Soliris prevents an aHUS relapse after a kidney transplant, meta-analysis finds
Treated patients also less likely to need dialysis, reject transplanted organ
Relapses were less likely in people with atypical hemolytic uremic syndrome (aHUS) treated with Soliris (eculizumab) after a kidney transplant, and they had better kidney function and a lower risk of transplant rejection, according to a meta-analysis of published studies.
“This meta-analysis … demonstrated that [Soliris] produced meaningful efficacy in patients with AHUS after kidney transplantation,” its researchers wrote.
The report, “New findings in preventing recurrence and improving renal function in AHUS patients after renal transplantation treated with eculizumab: a systemic review and meta-analyses,” was published in Renal Failure.
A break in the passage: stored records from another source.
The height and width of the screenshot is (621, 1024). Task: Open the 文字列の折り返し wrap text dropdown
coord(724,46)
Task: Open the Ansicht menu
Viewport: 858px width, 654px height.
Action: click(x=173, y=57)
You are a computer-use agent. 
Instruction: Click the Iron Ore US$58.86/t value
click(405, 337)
Soliris is known to prevent relapses, but benefits with a transplant debated
In aHUS, abnormal activation of the complement cascade, a part of the immune system, leads to the formation of blood clots in small blood vessels, damaging internal organs, especially the kidneys.
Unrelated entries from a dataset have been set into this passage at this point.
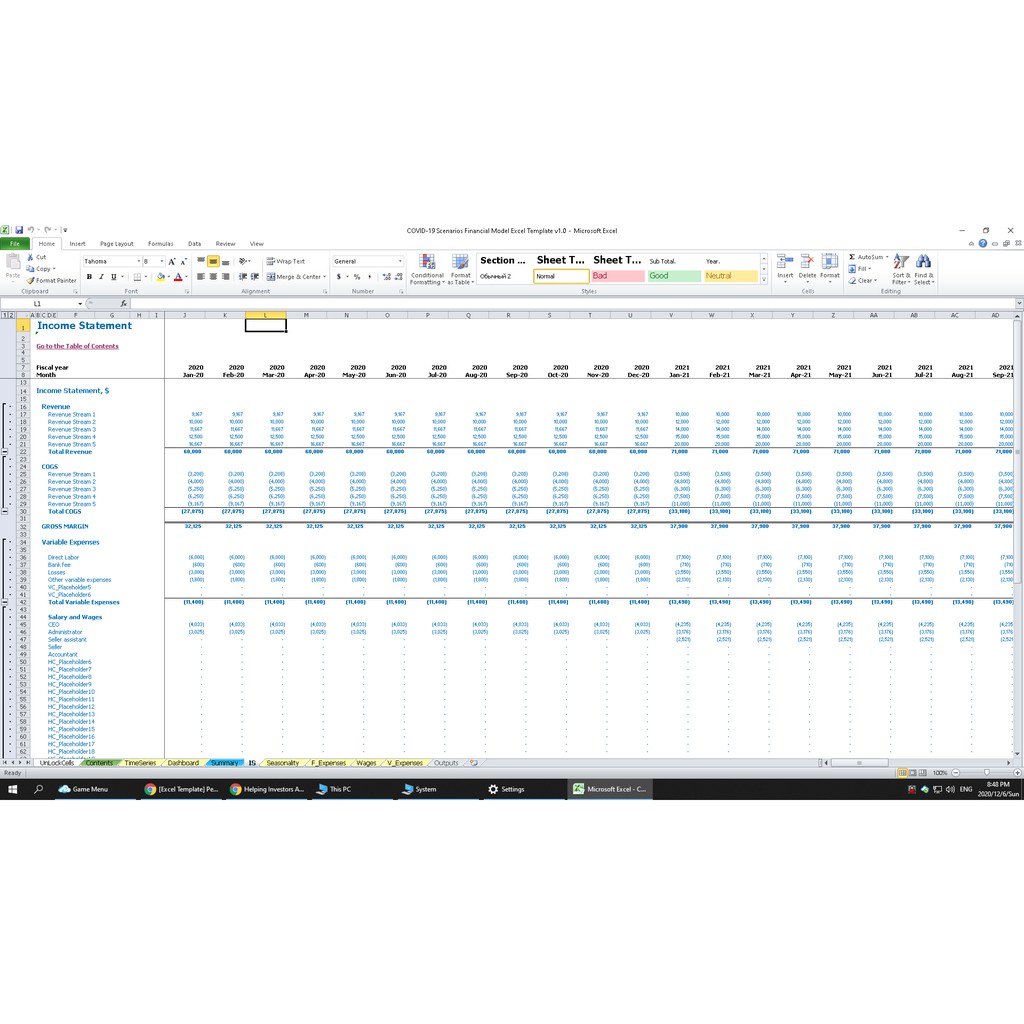The image size is (1024, 1024).
Task: Open the Formulas ribbon tab
Action: (x=160, y=243)
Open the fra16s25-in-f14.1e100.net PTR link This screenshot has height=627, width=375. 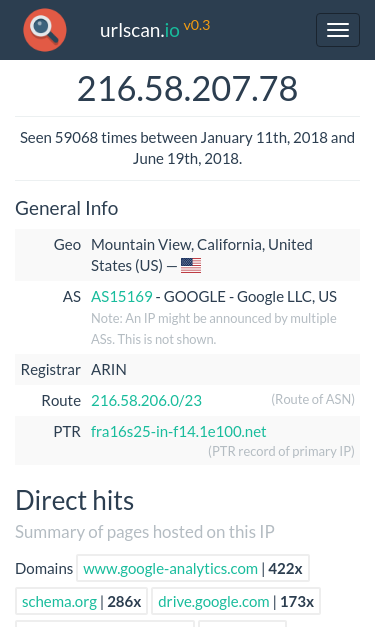[x=179, y=431]
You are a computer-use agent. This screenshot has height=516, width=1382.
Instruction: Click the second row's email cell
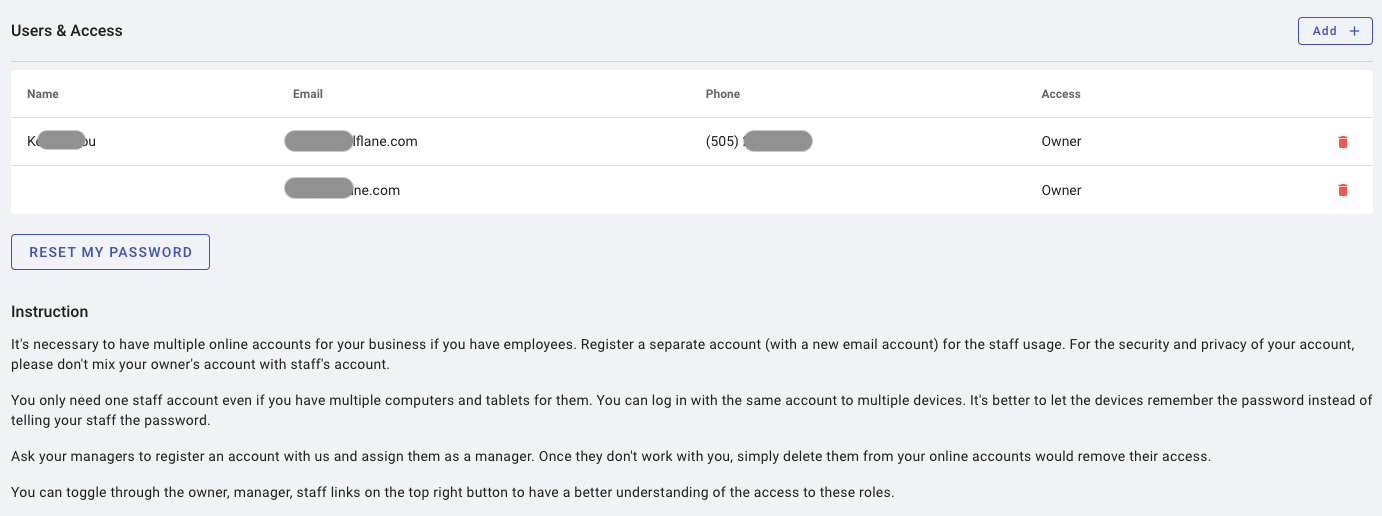[x=343, y=190]
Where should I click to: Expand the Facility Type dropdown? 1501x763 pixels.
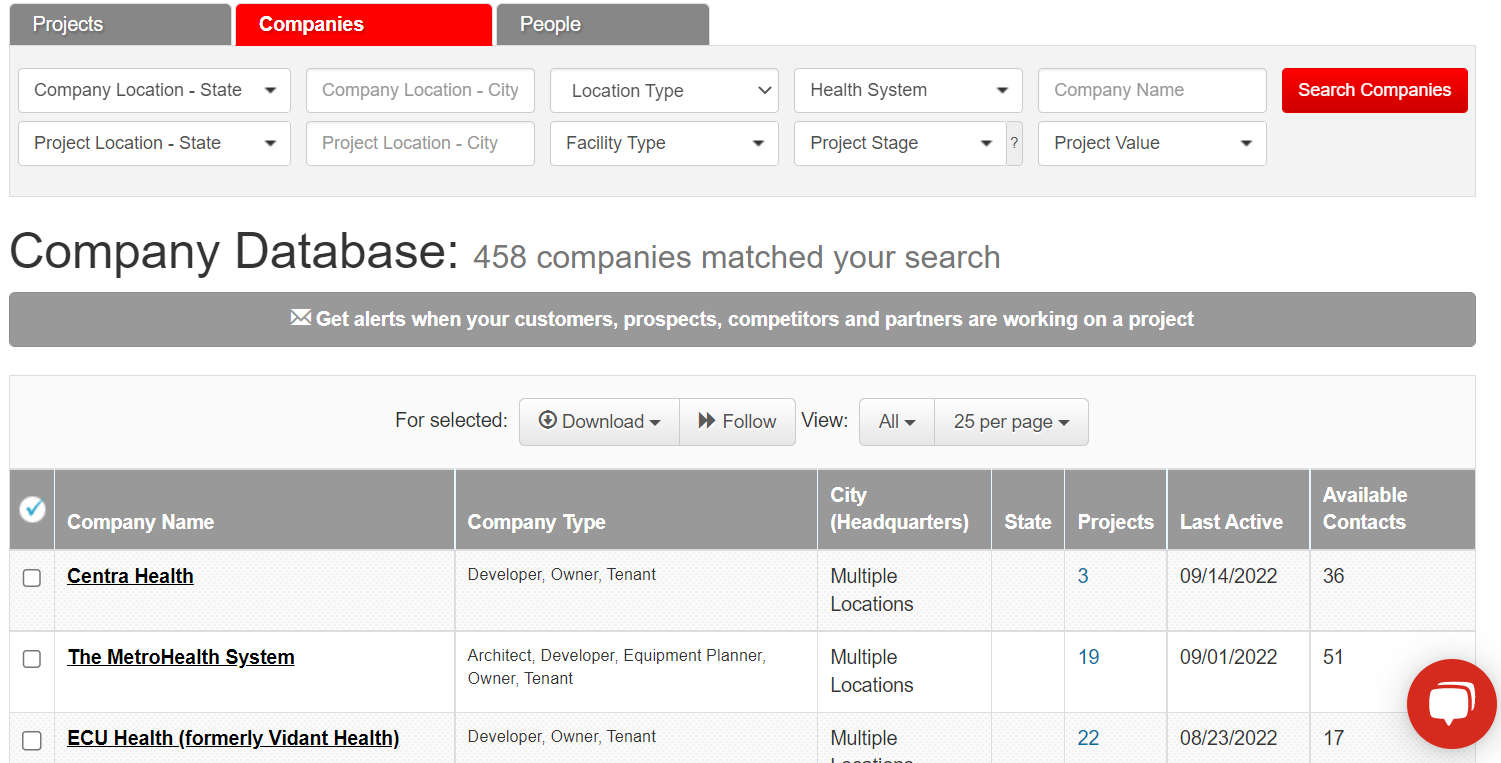[664, 143]
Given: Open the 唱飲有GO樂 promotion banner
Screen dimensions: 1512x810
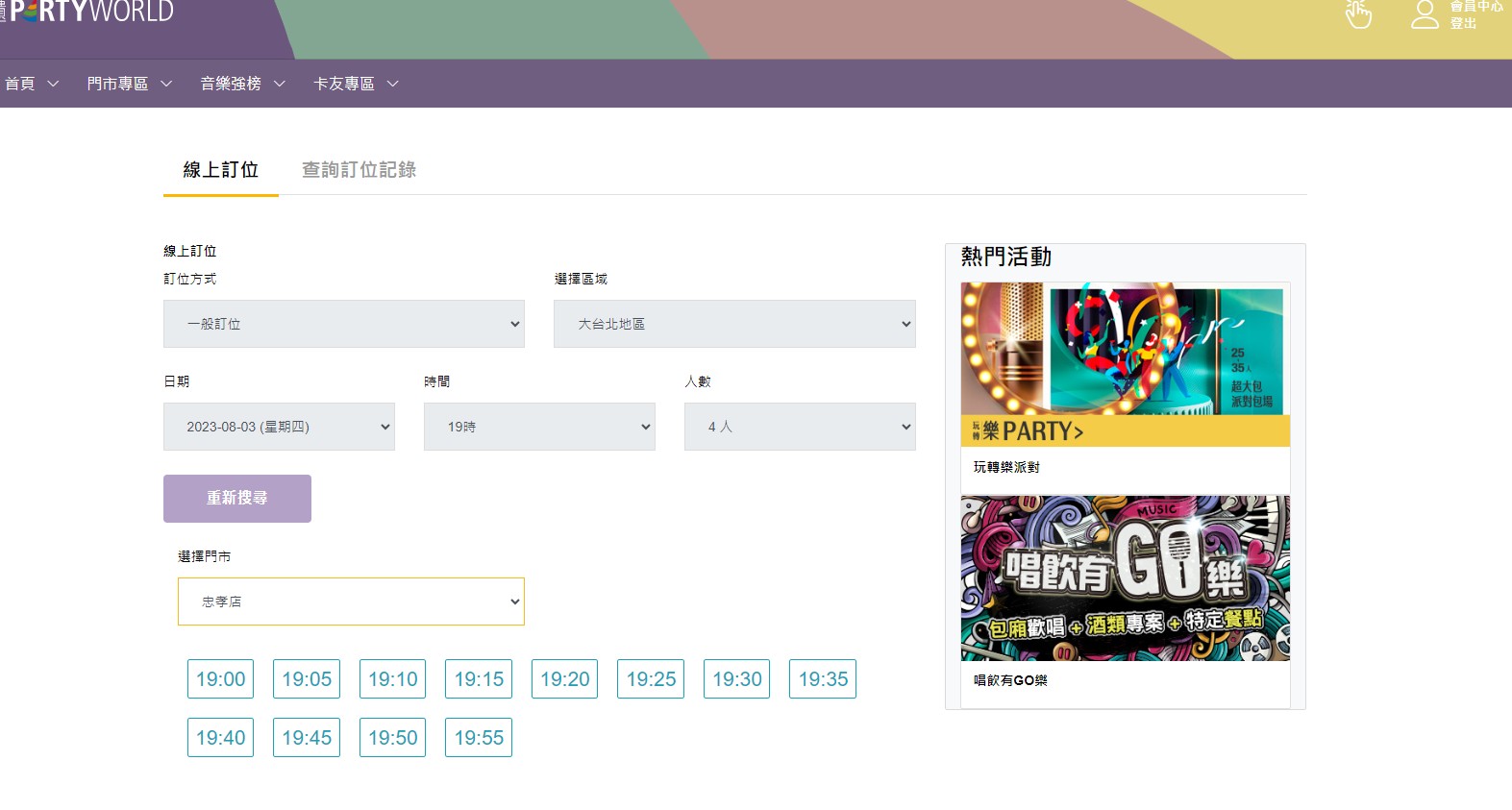Looking at the screenshot, I should 1126,578.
While some patients will need a kidney transplant, this surgery often is not successful due to high aHUS relapse rates that cause additional damage.
Alexion’s Soliris is an antibody that binds to a complement protein called C5 to stop uncontrolled complement activation. Widely approved to treat aHUS patients, Soliris has proven effective at preventing disease relapses and improving kidney function, including after kidney transplant.
Still, the treatment is costly and has potentially serious side effects, including an elevated infection risk. Its potential benefits after a transplant also remain controversial, according to the team of scientists in China.
These researchers conducted a systematic review and meta-analysis of studies published between October 1970 and 12 February 2023 reporting on outcomes of Soliris’ use after a kidney transplant in adult aHUS patients.
A total of 18 studies, covering 618 patients and looking at various clinical outcomes (published between 2012 and 2022), were included. For each outcome of interest, the meta-analysis looked at the overall effect of Soliris across studies that included that outcome.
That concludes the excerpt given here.